# [Required action]
Below are records; how many of their lines contain "Test"? Reply with the number and no other words.

++++++++

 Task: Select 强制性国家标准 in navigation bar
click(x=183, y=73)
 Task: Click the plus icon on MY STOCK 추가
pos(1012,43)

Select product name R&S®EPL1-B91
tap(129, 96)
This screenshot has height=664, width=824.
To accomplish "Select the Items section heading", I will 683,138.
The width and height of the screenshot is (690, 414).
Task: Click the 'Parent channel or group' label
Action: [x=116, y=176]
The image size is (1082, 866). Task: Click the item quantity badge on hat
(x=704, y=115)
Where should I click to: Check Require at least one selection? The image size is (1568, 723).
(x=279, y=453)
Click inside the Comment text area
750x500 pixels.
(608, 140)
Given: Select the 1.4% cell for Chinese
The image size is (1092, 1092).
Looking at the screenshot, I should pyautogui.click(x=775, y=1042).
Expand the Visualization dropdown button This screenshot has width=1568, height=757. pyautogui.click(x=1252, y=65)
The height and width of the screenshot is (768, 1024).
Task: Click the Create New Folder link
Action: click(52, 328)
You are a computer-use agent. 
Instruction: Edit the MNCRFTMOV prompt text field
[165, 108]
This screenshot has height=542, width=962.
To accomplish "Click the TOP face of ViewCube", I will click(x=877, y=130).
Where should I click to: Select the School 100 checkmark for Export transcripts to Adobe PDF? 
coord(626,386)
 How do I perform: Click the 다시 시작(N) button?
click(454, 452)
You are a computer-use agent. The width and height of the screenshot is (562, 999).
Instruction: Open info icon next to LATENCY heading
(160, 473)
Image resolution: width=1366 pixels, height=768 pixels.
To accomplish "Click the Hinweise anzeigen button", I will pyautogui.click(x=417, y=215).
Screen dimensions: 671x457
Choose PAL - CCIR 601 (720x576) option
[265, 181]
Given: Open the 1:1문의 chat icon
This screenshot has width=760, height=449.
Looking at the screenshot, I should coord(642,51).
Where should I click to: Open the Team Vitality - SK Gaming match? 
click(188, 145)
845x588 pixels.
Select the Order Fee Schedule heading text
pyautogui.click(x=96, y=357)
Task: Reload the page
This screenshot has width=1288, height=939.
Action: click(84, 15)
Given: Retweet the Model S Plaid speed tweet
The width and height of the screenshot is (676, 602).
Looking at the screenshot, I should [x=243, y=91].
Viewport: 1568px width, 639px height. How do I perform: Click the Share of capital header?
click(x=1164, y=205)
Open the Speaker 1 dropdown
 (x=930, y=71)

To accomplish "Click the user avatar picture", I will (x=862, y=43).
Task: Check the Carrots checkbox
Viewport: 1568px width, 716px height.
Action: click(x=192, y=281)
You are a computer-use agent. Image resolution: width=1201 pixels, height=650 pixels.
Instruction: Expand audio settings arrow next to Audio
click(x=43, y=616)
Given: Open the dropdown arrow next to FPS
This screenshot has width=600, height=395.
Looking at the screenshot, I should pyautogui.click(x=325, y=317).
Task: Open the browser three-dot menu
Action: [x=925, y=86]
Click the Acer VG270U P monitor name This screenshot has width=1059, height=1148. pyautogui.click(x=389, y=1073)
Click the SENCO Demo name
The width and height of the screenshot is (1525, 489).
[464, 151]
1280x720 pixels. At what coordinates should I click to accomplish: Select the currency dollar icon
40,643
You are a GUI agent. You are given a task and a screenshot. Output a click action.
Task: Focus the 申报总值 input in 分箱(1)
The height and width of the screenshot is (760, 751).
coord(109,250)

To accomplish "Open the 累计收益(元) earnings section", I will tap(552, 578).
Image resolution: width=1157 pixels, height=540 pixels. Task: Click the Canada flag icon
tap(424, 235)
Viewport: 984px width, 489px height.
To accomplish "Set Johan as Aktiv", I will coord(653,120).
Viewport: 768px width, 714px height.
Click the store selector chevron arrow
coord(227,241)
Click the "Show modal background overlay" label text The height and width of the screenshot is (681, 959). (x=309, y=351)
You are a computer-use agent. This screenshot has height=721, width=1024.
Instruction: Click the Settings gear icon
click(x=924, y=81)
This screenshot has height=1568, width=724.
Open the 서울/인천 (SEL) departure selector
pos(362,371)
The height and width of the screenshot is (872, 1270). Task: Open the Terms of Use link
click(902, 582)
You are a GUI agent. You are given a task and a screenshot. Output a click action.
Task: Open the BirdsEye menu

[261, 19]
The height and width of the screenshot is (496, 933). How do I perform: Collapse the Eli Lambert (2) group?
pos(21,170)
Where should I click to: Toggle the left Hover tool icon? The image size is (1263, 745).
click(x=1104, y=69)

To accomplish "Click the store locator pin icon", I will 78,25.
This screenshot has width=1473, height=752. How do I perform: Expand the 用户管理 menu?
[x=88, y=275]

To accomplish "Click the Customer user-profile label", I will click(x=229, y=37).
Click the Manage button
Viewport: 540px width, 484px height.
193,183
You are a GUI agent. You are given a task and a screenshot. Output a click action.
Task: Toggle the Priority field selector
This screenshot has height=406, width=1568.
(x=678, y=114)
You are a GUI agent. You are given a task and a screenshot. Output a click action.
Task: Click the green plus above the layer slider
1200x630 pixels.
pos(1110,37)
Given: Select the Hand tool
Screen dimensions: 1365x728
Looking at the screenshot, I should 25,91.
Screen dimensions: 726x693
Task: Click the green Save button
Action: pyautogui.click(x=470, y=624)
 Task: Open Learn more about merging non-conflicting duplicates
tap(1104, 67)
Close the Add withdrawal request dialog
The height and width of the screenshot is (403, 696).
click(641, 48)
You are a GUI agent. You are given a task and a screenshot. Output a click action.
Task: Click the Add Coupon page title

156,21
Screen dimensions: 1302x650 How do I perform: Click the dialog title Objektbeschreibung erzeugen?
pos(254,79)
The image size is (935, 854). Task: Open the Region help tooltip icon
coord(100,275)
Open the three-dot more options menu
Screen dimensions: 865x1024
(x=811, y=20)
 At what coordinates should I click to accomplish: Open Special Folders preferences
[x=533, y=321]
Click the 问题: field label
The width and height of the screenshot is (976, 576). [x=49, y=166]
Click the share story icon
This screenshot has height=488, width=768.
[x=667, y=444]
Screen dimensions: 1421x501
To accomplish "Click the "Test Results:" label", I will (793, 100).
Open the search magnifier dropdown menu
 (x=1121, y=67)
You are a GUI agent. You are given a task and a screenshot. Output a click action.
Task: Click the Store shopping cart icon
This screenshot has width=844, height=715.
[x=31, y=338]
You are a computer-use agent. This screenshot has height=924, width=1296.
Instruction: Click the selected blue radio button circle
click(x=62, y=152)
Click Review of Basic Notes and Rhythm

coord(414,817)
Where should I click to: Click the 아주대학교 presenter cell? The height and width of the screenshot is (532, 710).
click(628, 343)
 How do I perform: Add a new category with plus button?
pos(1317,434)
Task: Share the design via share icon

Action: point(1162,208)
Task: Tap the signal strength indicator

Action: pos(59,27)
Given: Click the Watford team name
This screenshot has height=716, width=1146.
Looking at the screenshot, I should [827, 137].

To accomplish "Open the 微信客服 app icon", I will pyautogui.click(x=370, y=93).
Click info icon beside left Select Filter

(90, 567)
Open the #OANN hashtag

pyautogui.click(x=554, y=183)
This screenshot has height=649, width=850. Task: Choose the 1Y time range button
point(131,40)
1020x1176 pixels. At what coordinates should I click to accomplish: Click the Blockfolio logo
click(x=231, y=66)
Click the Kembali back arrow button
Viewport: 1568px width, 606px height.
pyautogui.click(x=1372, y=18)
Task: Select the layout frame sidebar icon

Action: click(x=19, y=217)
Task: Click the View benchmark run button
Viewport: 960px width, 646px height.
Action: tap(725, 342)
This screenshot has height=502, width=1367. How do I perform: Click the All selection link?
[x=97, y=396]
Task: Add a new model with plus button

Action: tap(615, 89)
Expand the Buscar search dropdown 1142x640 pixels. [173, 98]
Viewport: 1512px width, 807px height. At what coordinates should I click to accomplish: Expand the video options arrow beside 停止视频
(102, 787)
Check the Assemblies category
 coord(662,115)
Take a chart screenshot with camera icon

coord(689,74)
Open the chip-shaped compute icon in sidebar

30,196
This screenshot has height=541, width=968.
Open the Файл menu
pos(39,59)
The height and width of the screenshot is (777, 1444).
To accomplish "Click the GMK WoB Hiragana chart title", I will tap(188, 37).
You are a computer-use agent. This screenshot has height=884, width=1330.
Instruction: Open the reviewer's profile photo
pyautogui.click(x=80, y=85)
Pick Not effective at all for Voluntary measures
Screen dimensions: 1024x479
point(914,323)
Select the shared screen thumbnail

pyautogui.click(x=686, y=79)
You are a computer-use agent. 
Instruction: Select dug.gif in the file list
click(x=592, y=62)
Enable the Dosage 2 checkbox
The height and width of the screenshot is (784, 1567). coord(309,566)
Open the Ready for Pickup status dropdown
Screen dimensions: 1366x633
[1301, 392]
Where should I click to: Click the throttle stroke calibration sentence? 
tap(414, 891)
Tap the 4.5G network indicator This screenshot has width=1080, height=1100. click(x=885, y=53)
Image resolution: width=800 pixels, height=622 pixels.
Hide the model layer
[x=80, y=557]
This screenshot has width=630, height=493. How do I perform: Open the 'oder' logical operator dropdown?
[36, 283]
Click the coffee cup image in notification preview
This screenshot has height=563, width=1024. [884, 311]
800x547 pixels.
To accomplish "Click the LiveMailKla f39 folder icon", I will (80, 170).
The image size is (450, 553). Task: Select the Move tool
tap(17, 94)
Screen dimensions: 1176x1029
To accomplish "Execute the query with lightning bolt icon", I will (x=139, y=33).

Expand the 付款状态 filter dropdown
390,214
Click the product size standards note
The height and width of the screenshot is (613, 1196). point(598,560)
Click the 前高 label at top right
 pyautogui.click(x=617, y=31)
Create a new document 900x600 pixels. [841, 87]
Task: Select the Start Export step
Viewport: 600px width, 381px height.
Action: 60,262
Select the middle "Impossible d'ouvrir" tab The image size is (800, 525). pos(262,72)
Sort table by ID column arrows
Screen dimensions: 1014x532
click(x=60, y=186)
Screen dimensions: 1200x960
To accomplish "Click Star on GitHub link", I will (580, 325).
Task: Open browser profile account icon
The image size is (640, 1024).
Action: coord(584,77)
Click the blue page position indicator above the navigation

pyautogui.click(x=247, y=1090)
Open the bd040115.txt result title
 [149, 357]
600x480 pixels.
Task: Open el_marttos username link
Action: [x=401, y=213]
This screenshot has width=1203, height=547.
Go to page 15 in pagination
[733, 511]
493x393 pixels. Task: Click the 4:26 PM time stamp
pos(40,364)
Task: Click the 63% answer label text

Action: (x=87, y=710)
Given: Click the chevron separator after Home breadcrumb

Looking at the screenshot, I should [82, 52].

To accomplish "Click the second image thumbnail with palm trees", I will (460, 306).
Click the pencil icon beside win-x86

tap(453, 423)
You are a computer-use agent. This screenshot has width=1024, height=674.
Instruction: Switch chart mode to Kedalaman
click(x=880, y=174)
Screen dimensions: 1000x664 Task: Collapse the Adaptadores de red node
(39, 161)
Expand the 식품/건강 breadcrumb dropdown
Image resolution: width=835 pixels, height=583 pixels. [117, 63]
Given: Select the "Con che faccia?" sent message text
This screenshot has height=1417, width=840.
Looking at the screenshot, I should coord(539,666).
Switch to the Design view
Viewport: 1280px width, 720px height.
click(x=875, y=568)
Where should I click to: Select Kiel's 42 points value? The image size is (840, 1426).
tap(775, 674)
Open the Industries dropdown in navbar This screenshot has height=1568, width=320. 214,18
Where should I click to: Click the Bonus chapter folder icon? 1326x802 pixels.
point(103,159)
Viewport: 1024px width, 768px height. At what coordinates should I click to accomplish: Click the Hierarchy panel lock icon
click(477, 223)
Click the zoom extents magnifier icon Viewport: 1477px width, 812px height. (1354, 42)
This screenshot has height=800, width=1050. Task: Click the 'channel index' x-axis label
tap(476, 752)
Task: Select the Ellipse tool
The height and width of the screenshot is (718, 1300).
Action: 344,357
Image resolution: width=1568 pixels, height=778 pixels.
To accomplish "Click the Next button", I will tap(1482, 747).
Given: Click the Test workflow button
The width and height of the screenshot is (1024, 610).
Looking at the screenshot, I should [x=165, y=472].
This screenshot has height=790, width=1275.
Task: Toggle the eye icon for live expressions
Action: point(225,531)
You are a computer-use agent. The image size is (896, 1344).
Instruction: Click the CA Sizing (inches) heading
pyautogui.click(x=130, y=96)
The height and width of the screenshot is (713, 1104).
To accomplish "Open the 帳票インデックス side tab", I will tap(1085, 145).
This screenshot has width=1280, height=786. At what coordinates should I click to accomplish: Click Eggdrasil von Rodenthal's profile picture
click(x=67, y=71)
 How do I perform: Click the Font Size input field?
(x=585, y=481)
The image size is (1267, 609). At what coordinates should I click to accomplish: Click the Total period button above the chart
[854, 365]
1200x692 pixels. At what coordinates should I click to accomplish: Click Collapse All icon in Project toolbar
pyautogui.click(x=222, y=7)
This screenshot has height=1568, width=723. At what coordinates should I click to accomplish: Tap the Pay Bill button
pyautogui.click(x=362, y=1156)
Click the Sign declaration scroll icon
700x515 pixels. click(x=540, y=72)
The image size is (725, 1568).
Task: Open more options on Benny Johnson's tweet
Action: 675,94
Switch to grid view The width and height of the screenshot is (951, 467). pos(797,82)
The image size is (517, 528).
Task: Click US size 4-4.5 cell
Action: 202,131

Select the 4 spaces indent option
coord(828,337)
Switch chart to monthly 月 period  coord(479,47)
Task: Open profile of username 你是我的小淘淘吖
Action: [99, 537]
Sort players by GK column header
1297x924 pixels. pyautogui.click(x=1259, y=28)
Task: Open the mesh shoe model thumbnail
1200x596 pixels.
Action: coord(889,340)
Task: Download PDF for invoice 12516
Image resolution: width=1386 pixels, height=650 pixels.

++++++++

# [Response]
2